CHAMPAIGN, Ill., May 20 -- By threading a magnetic field through a carbon nanotube, scientists have switched the molecule between metallic and semiconducting states, a phenomenon predicted by physicists some years ago, but never before clearly seen in individual molecules.
Researchers from the University of Illinois at Urbana-Champaign have shown that a nanotube's electronic structure can be altered in response to a magnetic field. The research team consisted of physics professors Alexey Bezryadin and Paul Goldbart, postdoctoral research associate Smitha Vishveshwara and graduate students Ulas Coskun and Tzu-Chieh Wei. Their findings are being reported this week in the journal Science.
BI-MOLECULAR: Artist's rendering of a multiwall carbon nanotube (yellow) positioned over two metallic electrodes (gold), which are used to inject current into the tube. The red arrows at either end of the tube represent the magentic field lines threaded through the tube. (Photo courtesy University of Illinois at Urbana-Champaign)
Carbon nanotubes are remarkable molecules built of sheets of graphite (a hexagonal lattice of carbon atoms) rolled into long cylinders. The manner in which the sheets are rolled and seamed determines whether the tubes are metallic or semiconducting.
"Unfortunately, we can't undo the seam and rejoin it when we want to change the electronic properties of the nanotube," Goldbart said. "However, we found that we can tune these materials not by restructuring the molecules themselves but by moving their energy levels with a strong magnetic field."
Unlike other single molecules, multiwall carbon nanotubes have the ideal size and shape for studying the Aharonov-Bohm effect.
"The larger diameter nanotubes (about 30 nanometers) allow us to apply a magnetic field strong enough to significantly modify the energy spectrum and convert the nanotube's electronic properties," Bezryadin said.
"The Aharonov-Bohm effect goes to the heart of quantum mechanics, and is one of the most striking manifestations of the wave nature of matter," Goldbart added. "As an electron moves, the wave actually takes multiple paths, including ones that encircle the nanotube and the magnetic flux threading it. Depending upon the strength of the magnetic field, the properties of the molecule will change from metallic to semiconducting, and back again."

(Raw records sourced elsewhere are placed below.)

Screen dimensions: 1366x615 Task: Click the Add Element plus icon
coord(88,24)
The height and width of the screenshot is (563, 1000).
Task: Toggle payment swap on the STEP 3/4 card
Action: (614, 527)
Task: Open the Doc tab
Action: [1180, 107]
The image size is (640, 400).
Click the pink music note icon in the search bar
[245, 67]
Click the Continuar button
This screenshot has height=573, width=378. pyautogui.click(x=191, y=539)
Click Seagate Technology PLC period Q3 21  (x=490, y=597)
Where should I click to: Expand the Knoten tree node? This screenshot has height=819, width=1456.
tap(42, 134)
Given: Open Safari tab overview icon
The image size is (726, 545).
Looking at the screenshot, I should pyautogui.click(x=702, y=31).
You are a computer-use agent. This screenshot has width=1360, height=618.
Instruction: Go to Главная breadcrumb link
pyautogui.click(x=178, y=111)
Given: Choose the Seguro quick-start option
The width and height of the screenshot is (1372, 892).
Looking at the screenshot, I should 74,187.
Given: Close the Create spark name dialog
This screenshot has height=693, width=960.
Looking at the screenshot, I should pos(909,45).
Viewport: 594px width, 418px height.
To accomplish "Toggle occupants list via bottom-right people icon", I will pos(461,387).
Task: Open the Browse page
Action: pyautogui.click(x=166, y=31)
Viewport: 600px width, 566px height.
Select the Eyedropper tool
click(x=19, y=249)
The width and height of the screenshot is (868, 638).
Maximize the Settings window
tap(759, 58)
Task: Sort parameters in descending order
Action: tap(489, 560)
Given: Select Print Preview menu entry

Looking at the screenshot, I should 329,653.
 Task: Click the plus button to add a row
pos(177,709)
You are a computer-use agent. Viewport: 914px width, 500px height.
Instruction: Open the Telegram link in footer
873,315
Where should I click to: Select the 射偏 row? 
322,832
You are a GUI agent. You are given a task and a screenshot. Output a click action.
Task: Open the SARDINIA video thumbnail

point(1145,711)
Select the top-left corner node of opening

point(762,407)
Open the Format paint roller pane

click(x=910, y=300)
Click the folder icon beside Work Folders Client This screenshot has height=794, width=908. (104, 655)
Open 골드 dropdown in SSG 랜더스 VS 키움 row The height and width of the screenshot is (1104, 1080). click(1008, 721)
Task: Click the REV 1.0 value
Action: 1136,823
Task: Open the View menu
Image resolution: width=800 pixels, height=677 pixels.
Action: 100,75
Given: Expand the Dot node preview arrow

To probe the electronic energy spectrum and its dependence on a magnetic field, the researchers constructed a single-electron transistor by placing a multiwall carbon nanotube across a narrow trench (about 100 nanometers wide) etched in the surface of a silicon wafer. By measuring the conduction properties of their quantum dot device in various magnetic fields, the researchers were able to observe the modulation of the nanotube energy spectrum and the associated interconversion of semiconducting and metallic states.
Electrons in a nanotube can only occupy certain energy levels, and the tube's conductance depends on how many of them there are at low energies.
"A semiconductor has a gap in the energy spectrum," Bezryadin said. "Since it has no low-lying energy levels, the conductance is very small. In contrast, low-lying levels make the system metallic, as in our nanotube when no magnetic field is present. Passing a magnetic field through the nanotube changes the energies of electrons and opens up a gap, converting the nanotube into a semiconductor. Higher fields reverse the effect."
In addition to its electronic properties, a nanotube's mechanical and chemical properties depend on whether the tube is metallic or semiconducting, the researchers point out in their paper. These properties might also be controlled by a magnetic field.